Selon les dernières prévisions du FMI pour l’année 2024, publiées au mois d’octobre, le PIB de l’espace UEMOA devrait dépasser celui du Nigéria, en atteignant 217,1 milliards de dollars (en hausse de 19,2 milliards, ou 9,7%), contre 199,7 milliards pour le second (en baisse de 164,1 Mds, ou 45,1 %). Pour rappel, l’UEMOA rassemble huit pays d’Afrique de l’Ouest, à savoir sept pays francophones et la lusophone, mais très francophonophile, Guinée-Bissau. Celle-ci ne comptant que 2,2 millions d’habitants, la partie francophone représente donc actuellement 98,5 % de la population et 99 % du PIB de l’espace UEMOA. Par ailleurs, cet ensemble ne recouvre pas la totalité de l’Afrique de l’Ouest francophone, la Guinée et la Mauritanie n’en faisant pas partie (cette dernière n’étant pas non plus membre de la CEDEAO).

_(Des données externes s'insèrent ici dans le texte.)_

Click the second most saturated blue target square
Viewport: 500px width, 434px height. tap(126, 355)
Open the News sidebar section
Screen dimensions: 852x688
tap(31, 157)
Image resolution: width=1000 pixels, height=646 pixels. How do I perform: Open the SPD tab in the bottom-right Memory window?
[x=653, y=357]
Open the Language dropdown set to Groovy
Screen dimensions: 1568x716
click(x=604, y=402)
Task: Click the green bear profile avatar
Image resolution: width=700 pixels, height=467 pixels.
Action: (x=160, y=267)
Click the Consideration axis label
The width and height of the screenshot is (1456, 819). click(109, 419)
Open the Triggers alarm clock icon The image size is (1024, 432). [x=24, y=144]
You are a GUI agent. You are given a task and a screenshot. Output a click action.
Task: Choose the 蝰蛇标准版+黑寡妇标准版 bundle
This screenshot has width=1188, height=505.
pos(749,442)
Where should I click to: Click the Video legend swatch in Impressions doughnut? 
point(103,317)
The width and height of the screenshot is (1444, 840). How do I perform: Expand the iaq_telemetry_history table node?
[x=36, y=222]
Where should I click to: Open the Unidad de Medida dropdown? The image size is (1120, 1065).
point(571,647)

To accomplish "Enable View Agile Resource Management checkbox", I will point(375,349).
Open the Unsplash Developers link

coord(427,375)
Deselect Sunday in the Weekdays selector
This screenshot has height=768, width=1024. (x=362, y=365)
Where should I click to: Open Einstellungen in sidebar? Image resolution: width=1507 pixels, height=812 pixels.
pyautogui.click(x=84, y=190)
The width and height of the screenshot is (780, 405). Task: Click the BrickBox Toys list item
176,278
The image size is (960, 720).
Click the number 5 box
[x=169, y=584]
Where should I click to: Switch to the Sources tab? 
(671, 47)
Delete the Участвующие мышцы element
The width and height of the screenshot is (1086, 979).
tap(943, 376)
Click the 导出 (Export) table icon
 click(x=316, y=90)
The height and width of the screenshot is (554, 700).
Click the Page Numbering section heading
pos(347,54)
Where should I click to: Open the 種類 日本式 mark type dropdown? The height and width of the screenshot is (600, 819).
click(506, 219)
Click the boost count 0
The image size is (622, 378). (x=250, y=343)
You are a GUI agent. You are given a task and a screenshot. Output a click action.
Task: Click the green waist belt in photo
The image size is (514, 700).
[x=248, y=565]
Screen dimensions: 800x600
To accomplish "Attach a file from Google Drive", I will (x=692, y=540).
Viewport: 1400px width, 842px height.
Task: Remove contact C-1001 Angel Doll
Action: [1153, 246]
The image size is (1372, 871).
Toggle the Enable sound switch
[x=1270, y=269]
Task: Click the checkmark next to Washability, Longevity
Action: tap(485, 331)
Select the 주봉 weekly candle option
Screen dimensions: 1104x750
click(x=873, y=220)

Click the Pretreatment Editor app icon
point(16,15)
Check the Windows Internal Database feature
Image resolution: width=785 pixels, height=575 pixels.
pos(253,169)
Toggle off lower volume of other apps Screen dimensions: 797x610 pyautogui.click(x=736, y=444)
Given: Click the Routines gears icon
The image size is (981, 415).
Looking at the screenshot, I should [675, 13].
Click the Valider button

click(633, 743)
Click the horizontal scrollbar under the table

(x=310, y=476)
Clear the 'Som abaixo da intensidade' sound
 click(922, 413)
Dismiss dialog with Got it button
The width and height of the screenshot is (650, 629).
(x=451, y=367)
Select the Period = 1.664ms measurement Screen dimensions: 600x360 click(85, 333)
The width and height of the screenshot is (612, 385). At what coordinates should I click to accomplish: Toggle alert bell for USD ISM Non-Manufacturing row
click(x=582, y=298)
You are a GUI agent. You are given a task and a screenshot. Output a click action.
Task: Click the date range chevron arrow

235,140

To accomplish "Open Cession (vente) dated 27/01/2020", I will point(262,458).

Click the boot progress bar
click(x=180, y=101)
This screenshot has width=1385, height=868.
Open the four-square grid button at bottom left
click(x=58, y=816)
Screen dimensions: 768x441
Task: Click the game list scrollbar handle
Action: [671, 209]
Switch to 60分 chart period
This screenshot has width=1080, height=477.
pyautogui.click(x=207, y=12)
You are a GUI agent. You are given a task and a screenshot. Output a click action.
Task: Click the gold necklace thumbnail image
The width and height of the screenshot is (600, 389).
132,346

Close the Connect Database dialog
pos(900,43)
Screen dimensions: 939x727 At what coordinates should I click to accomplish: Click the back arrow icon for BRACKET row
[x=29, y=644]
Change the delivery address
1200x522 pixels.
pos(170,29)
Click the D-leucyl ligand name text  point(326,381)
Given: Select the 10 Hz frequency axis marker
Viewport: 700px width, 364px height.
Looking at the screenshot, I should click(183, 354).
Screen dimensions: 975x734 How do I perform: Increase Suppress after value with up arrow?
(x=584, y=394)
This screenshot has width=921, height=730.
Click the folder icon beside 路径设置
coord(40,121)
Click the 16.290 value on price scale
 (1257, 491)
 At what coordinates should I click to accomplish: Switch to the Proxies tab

Un dynamisme économique nettement supérieur
Cette évolution constitue une grande performance pour l’espace UEMOA, dont la population totale est encore inférieure à celle du Nigéria (151,7 millions d’habitants mi-2024, contre officiellement 232,7 millions, selon les dernières données de l’ONU), et dont la production pétrolière pour l’année 2024 sera au moins sept fois moins importante que celle du premier producteur africain de pétrole (qui devrait atteindre une moyenne d’un peu plus de 1,3 millions de barils par jour). Concernant la question démographique, qui revêt une grande importance dans la formation du PIB, il convient toutefois de rappeler qu’il ne fait presque aucun doute que la population réelle du Nigéria est significativement inférieure aux 232 millions d’habitants annoncés par les chiffres officiels, et qu’elle est très probablement inférieure à 190 millions, comme le démontrent de nombreuses études se basant sur différents indicateurs, comme le nombre de votants aux élections, de téléphones portables en circulation, de véhicules vendus par année, ou encore sur des images satellitaires des grandes agglomérations. L’ancien président du Nigéria, Jonathan Goodluck, avait d’ailleurs lui-même déclaré au mois d’avril 2023, soit huit ans après avoir quitté ses fonctions, que la population réelle du pays n’était probablement que d’environ 150 millions d’habitants. Un écart considérable, faisant du Nigéria le seul et unique pays au monde qui publie des données démographiques officielles aussi éloignées de la réalité, et qui se répète depuis son indépendance il y a plus de six décennies (une singularité ayant pour origine la farouche concurrence politique entre le nord et le sud du pays, chacune des parties cherchant à gonfler son poids démographique).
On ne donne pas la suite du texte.